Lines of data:
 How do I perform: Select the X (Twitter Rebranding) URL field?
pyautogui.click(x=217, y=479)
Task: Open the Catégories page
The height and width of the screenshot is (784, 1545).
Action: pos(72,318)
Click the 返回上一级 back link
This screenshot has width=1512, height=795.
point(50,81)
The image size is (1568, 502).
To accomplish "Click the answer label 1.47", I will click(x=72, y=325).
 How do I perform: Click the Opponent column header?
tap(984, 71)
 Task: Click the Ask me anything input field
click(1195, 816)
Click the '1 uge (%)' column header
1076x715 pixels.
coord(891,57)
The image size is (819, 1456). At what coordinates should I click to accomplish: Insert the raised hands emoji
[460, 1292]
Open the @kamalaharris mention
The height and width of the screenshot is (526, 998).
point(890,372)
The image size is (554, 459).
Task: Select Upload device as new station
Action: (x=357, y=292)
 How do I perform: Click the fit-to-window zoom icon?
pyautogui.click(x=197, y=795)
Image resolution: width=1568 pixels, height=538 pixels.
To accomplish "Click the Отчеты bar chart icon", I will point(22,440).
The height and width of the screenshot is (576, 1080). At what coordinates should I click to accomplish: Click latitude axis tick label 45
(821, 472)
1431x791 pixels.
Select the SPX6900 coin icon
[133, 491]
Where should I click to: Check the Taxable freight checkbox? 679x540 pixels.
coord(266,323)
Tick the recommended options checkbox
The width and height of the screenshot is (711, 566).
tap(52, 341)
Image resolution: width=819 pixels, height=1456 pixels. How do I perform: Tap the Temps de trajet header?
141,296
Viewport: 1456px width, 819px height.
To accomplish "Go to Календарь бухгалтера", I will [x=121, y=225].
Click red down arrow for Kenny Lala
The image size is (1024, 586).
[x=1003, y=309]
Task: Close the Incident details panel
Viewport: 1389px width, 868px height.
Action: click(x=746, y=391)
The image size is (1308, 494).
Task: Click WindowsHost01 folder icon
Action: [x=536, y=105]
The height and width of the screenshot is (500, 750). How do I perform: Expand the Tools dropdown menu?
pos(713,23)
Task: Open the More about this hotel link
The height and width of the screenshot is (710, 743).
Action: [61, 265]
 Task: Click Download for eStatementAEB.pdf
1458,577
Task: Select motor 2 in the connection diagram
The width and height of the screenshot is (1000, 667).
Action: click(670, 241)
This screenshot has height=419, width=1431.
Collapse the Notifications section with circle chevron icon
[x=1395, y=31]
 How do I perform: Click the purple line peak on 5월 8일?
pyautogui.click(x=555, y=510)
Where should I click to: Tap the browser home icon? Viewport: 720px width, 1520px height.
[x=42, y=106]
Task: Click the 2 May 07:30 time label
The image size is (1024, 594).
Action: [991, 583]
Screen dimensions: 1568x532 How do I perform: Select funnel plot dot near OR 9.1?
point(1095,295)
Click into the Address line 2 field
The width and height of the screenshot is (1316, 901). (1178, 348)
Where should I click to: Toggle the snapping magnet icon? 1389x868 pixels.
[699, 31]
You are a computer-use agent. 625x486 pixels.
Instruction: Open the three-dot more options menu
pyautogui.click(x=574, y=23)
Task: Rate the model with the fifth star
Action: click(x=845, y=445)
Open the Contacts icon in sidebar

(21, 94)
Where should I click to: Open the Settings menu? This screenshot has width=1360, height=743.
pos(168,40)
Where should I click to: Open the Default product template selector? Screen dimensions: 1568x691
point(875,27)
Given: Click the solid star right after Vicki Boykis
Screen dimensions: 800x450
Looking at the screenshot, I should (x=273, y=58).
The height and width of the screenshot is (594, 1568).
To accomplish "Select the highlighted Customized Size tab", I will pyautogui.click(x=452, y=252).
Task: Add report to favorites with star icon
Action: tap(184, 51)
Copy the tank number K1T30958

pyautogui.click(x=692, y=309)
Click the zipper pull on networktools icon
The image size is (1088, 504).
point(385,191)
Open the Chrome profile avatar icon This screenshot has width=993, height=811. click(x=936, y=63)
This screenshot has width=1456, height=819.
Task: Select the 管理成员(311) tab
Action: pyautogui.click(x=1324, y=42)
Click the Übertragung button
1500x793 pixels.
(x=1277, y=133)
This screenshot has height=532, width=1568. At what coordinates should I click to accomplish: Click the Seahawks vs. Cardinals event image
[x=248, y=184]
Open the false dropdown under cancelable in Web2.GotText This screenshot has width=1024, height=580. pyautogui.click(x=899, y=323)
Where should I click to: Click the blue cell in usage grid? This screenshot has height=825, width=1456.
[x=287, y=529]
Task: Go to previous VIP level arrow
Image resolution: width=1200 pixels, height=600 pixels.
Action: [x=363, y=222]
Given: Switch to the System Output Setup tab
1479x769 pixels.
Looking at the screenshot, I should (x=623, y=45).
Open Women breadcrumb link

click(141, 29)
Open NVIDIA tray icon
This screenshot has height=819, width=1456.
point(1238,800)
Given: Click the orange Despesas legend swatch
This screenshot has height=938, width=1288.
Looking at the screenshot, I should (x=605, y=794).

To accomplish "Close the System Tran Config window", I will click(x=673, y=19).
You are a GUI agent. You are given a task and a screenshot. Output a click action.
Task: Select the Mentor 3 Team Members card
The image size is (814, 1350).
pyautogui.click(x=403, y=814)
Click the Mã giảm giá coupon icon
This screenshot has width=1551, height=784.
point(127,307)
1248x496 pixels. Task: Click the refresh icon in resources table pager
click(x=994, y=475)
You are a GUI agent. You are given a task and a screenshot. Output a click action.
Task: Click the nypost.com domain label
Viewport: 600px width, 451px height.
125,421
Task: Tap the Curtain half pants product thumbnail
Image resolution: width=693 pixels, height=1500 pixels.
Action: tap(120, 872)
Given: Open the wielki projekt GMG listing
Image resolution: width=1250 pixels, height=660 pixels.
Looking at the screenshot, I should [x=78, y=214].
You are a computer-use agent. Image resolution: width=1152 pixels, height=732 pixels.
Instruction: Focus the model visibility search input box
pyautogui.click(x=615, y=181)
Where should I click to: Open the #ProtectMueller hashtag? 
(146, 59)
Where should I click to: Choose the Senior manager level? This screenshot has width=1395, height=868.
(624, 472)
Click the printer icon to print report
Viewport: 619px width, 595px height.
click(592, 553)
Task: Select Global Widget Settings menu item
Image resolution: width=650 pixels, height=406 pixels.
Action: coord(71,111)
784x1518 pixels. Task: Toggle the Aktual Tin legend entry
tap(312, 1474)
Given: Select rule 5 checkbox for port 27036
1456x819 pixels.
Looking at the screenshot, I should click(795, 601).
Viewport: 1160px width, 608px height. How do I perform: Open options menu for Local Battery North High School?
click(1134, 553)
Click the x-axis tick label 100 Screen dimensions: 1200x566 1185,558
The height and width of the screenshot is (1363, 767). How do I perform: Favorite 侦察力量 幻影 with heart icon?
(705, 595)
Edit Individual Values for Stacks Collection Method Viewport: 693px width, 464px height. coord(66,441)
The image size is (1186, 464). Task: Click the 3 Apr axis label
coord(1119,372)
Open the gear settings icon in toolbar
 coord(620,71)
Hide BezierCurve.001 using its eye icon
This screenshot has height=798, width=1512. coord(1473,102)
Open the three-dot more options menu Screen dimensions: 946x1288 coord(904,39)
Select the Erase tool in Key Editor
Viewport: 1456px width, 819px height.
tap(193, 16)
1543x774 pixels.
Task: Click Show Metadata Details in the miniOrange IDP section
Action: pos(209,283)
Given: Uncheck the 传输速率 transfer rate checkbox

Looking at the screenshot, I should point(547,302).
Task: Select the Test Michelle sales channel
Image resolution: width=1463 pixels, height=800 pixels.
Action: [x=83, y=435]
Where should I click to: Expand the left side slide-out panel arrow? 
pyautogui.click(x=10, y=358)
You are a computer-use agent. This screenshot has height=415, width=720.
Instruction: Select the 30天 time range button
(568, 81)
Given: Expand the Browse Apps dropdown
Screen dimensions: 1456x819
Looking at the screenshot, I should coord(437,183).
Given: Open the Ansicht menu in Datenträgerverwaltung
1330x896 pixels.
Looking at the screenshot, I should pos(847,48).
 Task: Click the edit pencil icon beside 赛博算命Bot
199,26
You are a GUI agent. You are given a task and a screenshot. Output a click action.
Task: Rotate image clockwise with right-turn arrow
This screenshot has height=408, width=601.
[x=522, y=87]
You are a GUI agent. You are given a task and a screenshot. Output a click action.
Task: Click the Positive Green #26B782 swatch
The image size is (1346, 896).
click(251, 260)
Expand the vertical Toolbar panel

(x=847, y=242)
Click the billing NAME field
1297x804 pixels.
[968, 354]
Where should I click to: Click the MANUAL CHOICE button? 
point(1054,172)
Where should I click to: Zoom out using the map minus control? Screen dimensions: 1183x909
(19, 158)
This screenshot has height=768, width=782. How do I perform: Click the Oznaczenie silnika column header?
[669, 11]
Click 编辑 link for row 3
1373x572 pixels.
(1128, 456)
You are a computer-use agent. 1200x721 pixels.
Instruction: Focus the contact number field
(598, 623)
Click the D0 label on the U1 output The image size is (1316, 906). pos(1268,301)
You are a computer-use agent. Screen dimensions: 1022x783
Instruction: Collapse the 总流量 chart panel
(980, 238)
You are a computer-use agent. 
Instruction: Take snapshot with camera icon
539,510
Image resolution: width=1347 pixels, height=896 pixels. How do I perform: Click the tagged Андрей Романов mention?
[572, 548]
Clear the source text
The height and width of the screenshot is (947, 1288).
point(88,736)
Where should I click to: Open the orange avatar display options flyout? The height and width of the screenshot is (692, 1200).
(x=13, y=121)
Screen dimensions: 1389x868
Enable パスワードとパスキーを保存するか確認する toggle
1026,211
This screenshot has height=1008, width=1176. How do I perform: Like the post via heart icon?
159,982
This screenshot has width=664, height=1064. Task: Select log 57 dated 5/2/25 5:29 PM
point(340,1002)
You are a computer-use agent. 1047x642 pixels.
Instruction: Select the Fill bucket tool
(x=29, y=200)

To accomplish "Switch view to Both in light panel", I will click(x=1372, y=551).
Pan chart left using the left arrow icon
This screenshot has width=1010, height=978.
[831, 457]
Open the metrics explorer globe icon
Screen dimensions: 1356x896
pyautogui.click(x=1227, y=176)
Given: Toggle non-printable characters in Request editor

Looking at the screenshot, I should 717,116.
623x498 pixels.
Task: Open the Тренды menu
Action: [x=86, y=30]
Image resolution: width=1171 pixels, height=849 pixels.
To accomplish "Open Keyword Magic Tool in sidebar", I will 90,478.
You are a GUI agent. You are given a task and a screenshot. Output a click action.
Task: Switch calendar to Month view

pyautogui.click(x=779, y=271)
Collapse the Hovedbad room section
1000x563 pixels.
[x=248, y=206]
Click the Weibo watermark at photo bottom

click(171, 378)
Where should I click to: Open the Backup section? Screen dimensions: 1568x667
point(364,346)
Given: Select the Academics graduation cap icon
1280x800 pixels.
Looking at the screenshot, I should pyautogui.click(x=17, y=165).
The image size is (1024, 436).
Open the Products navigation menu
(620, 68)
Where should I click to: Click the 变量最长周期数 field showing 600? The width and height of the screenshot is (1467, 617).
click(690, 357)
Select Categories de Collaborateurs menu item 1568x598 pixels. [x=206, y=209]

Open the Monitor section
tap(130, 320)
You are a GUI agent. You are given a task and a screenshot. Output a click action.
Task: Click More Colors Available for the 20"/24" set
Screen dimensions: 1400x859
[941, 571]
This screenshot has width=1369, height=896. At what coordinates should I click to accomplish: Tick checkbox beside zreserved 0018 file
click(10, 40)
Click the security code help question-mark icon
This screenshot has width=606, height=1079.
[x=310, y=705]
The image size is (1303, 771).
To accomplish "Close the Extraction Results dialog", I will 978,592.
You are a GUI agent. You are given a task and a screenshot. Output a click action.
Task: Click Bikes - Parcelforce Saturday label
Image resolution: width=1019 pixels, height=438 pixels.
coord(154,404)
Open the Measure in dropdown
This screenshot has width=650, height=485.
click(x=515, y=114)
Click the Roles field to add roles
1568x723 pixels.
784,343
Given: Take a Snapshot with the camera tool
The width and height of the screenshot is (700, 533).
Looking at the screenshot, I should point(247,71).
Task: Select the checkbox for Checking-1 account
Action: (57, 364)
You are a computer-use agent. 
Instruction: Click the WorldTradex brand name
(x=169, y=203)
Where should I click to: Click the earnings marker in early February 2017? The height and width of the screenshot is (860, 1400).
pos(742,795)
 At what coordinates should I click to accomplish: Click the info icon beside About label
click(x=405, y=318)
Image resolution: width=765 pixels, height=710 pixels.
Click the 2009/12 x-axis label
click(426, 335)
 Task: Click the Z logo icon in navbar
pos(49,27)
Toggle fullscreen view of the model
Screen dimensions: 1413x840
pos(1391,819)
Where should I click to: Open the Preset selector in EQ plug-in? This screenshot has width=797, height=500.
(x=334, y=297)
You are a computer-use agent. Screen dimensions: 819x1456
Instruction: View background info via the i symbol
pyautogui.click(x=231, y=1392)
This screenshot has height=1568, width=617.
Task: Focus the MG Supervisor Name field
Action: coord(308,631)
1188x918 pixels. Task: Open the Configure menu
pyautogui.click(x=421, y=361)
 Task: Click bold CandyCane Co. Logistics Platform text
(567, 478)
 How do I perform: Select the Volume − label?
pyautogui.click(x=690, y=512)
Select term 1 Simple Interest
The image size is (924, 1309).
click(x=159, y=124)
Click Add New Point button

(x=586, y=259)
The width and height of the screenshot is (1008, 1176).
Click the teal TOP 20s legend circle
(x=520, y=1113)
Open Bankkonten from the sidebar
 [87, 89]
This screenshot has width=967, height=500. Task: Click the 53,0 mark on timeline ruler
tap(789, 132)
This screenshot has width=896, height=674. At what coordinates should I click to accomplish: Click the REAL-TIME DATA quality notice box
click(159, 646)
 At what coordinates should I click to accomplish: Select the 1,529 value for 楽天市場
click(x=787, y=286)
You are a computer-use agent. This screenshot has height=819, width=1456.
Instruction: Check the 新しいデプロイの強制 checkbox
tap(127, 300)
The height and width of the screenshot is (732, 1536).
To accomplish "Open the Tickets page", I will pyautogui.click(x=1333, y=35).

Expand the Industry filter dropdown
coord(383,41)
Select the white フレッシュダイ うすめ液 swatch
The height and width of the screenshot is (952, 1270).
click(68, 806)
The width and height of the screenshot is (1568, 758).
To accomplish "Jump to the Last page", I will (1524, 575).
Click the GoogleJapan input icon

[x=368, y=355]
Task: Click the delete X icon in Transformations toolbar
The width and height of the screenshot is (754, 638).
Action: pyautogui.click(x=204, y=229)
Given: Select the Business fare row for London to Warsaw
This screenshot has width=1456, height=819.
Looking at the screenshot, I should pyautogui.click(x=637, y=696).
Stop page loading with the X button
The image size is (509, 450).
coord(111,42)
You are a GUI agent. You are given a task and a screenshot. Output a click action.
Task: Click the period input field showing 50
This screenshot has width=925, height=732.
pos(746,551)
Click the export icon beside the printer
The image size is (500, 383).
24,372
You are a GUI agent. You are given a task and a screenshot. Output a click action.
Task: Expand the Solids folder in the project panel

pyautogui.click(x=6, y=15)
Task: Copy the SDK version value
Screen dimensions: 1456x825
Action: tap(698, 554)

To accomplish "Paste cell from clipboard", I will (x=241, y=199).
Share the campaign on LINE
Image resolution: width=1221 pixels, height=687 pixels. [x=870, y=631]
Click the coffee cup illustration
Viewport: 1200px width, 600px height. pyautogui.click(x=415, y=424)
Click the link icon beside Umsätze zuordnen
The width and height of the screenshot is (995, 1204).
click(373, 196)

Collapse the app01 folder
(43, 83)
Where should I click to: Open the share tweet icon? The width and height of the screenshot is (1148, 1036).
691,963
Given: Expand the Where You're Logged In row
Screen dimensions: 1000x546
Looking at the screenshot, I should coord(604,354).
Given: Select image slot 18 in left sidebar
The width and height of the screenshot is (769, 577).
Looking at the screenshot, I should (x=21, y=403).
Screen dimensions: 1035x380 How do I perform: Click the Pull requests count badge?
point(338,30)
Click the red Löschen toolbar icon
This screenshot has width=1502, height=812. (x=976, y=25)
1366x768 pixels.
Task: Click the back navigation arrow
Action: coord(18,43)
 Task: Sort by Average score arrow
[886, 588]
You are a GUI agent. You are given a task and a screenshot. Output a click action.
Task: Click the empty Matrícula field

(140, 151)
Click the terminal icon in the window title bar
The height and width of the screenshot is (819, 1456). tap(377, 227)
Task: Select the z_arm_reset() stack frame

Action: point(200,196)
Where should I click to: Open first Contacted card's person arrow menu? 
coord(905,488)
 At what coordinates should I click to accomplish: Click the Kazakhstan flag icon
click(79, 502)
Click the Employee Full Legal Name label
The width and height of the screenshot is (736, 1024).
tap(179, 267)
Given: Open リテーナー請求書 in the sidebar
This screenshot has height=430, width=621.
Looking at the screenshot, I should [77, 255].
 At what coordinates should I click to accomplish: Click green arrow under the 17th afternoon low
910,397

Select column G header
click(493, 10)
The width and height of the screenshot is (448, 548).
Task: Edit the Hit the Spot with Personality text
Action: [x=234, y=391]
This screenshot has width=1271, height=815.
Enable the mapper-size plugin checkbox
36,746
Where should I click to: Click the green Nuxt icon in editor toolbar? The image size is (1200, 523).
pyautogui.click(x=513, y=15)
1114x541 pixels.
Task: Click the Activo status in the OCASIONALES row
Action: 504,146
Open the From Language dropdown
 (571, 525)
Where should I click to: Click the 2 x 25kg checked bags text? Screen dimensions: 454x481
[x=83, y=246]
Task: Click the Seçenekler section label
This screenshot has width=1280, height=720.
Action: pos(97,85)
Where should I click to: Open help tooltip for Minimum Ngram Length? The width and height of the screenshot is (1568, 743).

Request: Report how many lines of the records above contain the string "Instruction". Give only the number.

Task result: 10